In another step in the saga between Florida Gov. Ron DeSantis and local school districts, the 1st District Court of Appeal has given DeSantis a temporary victory by reinstating Florida’s mask mandate ban. The ban was initially signed by DeSantis through executive order in July.
The mask mandate ban has faced multiple steps in legal challenges by local school districts and parents seeking to have their school districts impose mask mandates for their students.
Most recently, a Florida judge struck down the mask mandate ban, giving an initial victory to the parents suing the state. However, attorneys representing the DeSantis administration issued an appeal through emergency order, and the attorneys said a parents’ right to make masking decisions for their child should not be infringed upon by a local school district.
DeSantis expressed his commitment to fight for parents’ rights while referencing the decision by the 1st District Court of Appeal.
“No surprise here – the 1st DCA has restored the right of parents to make the best decisions for their children,” DeSantis’ said. “I will continue to fight for parents’ rights.”
No surprise here – the 1st DCA has restored the right of parents to make the best decisions for their children.
I will continue to fight for parents’ rights.
— Ron DeSantis (@GovRonDeSantis) September 10, 2021
DeSantis’ communications director, Taryn Fenske, echoed similar sentiments.

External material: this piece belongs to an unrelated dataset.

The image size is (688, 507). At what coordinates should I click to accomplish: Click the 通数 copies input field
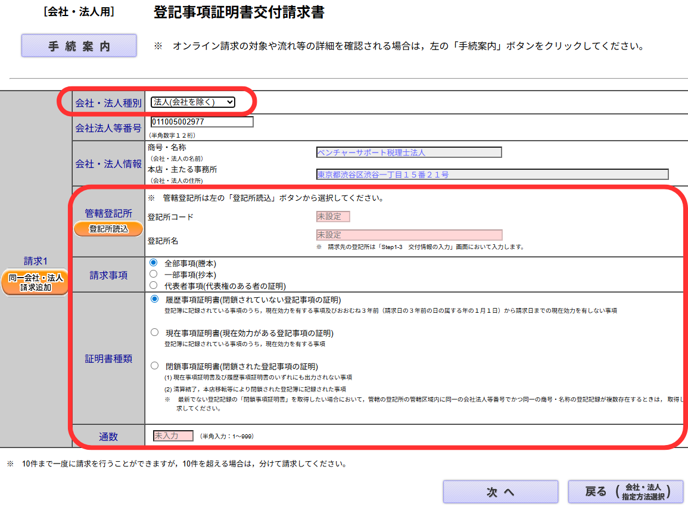point(173,436)

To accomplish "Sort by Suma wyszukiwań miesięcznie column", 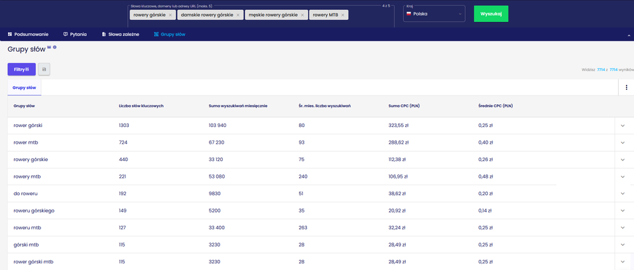I will click(x=238, y=106).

“Just like last year in the school re-opening litigation, the First District Court of Appeal has reinstated Florida’s ability to protect the freedom for parents to make the best decisions for their children while they make their own ruling on the appeal,” said Fenske. “We look forward to winning the appeal and will continue to fight for parents’ rights.”

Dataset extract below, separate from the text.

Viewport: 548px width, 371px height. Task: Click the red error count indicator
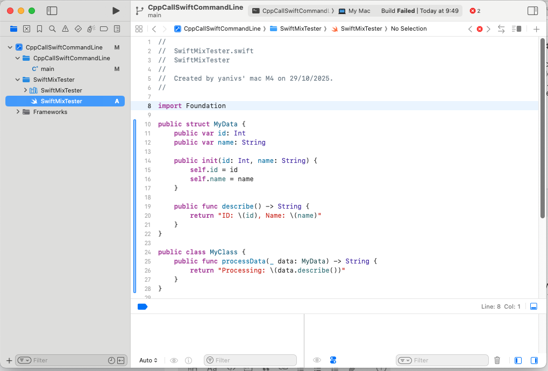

With the mask mandate ban reinstated, school boards and the members comprising the boards, who violate the order are at risk of having funds withheld from their district equivalent to their salaries.
The Alachua County school district is one of the rogue districts who have mandated masks in schools despite state law, and Alachua’s superintendent shared her disappointment.
“The decision is disappointing, but we understood from the beginning that the legal battle over masks in schools would take time and not every decision would be favorable,” said Carlee Simon, superintendent of Alachua school district.